Work request
Nothing but the lines from the one that contains "Viewport: 1295px width, 646px height." to the end of the records should be printed, both ends included, exactly as given.

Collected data
____
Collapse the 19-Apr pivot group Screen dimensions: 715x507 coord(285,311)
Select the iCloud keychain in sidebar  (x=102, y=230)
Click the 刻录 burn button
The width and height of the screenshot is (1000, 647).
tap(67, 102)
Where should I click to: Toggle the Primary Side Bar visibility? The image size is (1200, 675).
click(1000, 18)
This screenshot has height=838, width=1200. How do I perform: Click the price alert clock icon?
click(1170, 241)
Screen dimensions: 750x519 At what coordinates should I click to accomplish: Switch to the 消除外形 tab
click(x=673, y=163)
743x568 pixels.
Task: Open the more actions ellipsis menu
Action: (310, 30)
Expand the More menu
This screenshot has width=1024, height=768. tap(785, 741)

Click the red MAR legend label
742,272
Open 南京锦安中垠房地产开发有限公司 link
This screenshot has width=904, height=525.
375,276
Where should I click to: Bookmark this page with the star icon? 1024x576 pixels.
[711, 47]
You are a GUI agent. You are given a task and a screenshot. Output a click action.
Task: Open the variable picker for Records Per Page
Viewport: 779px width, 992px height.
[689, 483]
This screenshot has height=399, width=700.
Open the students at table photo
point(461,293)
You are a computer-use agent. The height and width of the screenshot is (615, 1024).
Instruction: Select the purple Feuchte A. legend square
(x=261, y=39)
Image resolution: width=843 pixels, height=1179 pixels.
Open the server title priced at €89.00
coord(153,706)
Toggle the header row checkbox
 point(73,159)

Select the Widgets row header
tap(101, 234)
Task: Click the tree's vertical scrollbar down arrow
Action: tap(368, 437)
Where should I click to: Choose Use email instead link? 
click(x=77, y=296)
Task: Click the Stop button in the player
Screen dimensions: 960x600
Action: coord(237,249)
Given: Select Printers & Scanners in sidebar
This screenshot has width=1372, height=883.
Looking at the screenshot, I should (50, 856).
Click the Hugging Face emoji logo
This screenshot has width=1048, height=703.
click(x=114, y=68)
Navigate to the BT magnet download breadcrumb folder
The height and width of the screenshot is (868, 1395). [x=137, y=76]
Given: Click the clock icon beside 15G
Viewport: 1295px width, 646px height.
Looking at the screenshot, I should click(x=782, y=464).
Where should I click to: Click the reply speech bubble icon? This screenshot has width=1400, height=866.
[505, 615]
____
Answer area
Viewport: 1295px width, 646px height.
Looking at the screenshot, I should click(x=782, y=464).
Where should I click to: Click the reply speech bubble icon? This screenshot has width=1400, height=866.
[505, 615]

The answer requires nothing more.